日期：2026-04-22 情境： 在一套鑑識分析平台中，需要對數百萬筆訊息、通話、帳號、位置做即時全文檢索 + 語意相似搜尋。本文整理底層演算法 + 5 個 index 的設計取捨。

TL;DR

Elasticsearch 快的根本原因是 Lucene 的 inverted index（每個 token → posting list）+ 跳躍指標 (skip lists) 讓 boolean 查詢退化成 set 交集，配合 BM25 評分公式做相關性排序。向量檢索則靠 HNSW (Hierarchical Navigable Small World) 圖把暴力 O(n) 比對降到 O(log n)。

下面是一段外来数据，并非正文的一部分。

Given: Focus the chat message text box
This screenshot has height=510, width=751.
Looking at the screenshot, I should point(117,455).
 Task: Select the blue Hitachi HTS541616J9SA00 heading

實戰設計：把不同性質資料拆成多 index（共用 all_content 統一檢索欄位）、寫入時關 refresh 開大 buffer、查詢時混搭 BM25 + KNN。

一、為什麼 Elasticsearch 對全文檢索很快

1.1 Inverted Index：從「文件 → 字」翻成「字 → 文件」

關聯式資料庫做全文檢索通常用 LIKE '%keyword%' 或 tsvector。LIKE 是 O(n) 全表掃描，tsvector 雖然有 GIN index 但設計目標是中小規模。

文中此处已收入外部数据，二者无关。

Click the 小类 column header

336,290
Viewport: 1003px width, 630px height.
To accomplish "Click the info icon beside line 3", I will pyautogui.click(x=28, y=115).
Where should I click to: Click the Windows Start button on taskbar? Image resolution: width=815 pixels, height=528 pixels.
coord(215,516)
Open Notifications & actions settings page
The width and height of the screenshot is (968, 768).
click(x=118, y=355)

Lucene（Elasticsearch 底層）走完全相反的路：inverted index（倒排索引）。

文件 1: "張三今天去了台北"
文件 2: "李四今天在台中"

正向索引（傳統）：
  文件 1 → ["張三", "今天", "去", "台北"]
  文件 2 → ["李四", "今天", "在", "台中"]

倒排索引（Lucene）：
  "張三" → [1]
  "李四" → [2]
  "今天" → [1, 2]
  "台北" → [1]
  "台中" → [2]

查詢「今天 AND 台北」就變成 set 交集 [1,2] ∩ [1] = [1]，不需要掃任何原始文件。每個 token 的 posting list 在 Lucene 內部用 FST (Finite State Transducer) 壓縮，在 disk 上順序讀取友善。

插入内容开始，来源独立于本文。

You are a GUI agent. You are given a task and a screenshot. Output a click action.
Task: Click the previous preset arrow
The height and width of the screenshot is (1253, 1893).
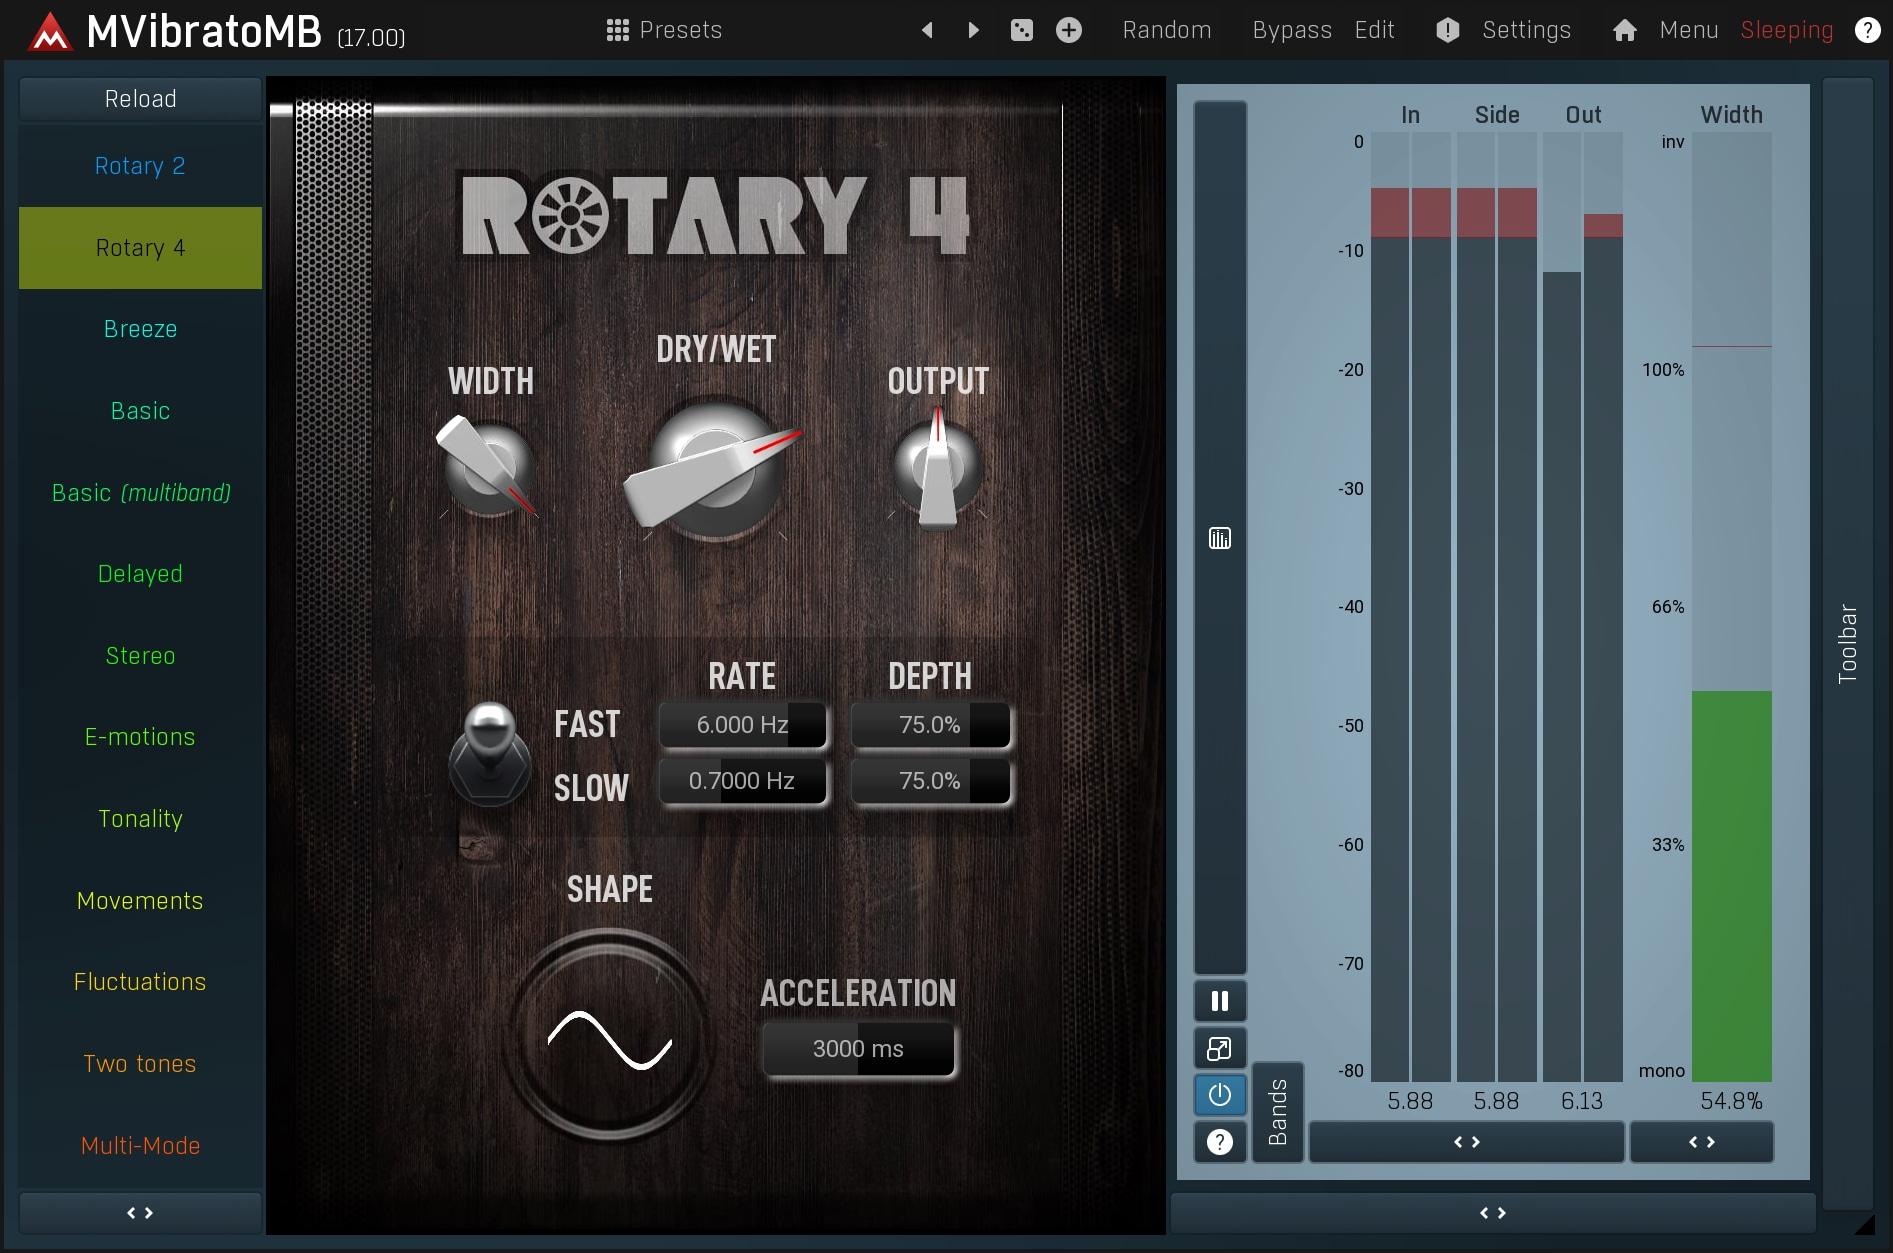click(x=927, y=30)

1.2 Skip List：百萬級 posting list 也能 O(log n) 跳躍

如果 “今天” 出現在 100 萬份文件裡、”台北” 出現在 10 萬份，AND 還是要逐一比對。Lucene 在 posting list 上維護 multi-level skip pointer：

posting list: [1, 5, 9, 12, 18, 25, 33, 41, 50, ...]
skip pointer (每 8 個一階):     [1,           18,            50, ...]
skip pointer (每 64 個一階): [1, ........................... 50, ...]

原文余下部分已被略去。